---- Source

Lee, Carol D., and Peter Smagorinsky, eds. Vygotskian Perspectives on Literacy Research: Constructing Meaning through Collaborative Inquiry. Urbana, IL: National Council of Teachers of English, 2000.

1 sentence summary using vygotsky's theoretical approaches as frameworks for field work about language, meaning-construction, and literacy will enable researchers to address current gaps and misunderstandings.

vygotsky's "core assertions include these principles":
1. "learning is mediated first on the interpsychological plane between a person and other people and their cultural artifacts"
2. and "often involves mentoring provided by more culturally knowledgeable persons, usually elders, who engage in activity with less experienced or knowledgeable persons in a process known as scaffolding" wherein, importantly, "meaning is thus constructed through joint activity rather than being transmitted from teacher to learner"
3. "the mediational tools...that are drawn on in the act of meaning construction, are constructed historically and culturally; thus cognition is 'distributed'....people, tools, and cultural constructions of tool use are thus inseparable....[which] suggests that learning is inherently social, even when others are not physically present"
4. "the capacity to learn is not finite and bounded"

--------

* **Requirements**
1) In the Vygotsky notes, who usually provides the mentoring in scaffolding?
2) Please continue the Vygotsky notes from the end of the fourth principle.
The data after this point has no connection to the Vygotsky notes.

---- Record excerpts

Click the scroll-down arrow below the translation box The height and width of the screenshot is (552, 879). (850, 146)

--------
---- Record excerpts

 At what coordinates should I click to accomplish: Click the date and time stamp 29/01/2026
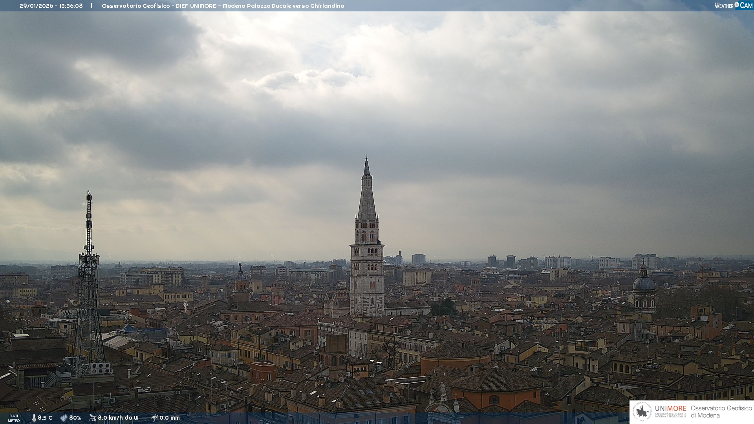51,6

--------

* **Results**
1) More culturally knowledgeable persons, usually elders.

2)
passages:
35. [vera p. john-steiner and teresa m. meehan: "creativity and collaboration in knowledge-making"] "knowledge...is both reconstructed and co-constructed in the course of dialogic interaction. it involves agentive individuals who do not simply internalize and appropriate the consequences of activities on the social plane. they actively restructure their knowledge both with each other and within themselves. such reconstruction can occur as the outcome of positive shared dialogue and joint activities. it is also a consequence of criticism, rejection, and resistance to events that occur on the social level"
37. some of the more "useful aspects of creative apprenticeship": "when interaction across generations are successful and the mentor conveys his or her style of thought to the learner, their joint activity is meaningful to both parties. it provides renewal for the mentor and shared knowledge for the novice"; "long-continued collaboration between a more and a less experienced partner may lead to the beginner's becoming imitative as a result of too much internalization. the novice can resist that danger by remaining exposed to more than one mentor or distant teacher"
38. "an essential part of the dialectic of creativity is intellectual interdependence" & "just as interdependence with mentors is crucial during formative years, sustained interaction with one's peers is essential thereafter"; for successful creative peer groups "emotional support was no less essential than the intellectual stimulation" working together produced.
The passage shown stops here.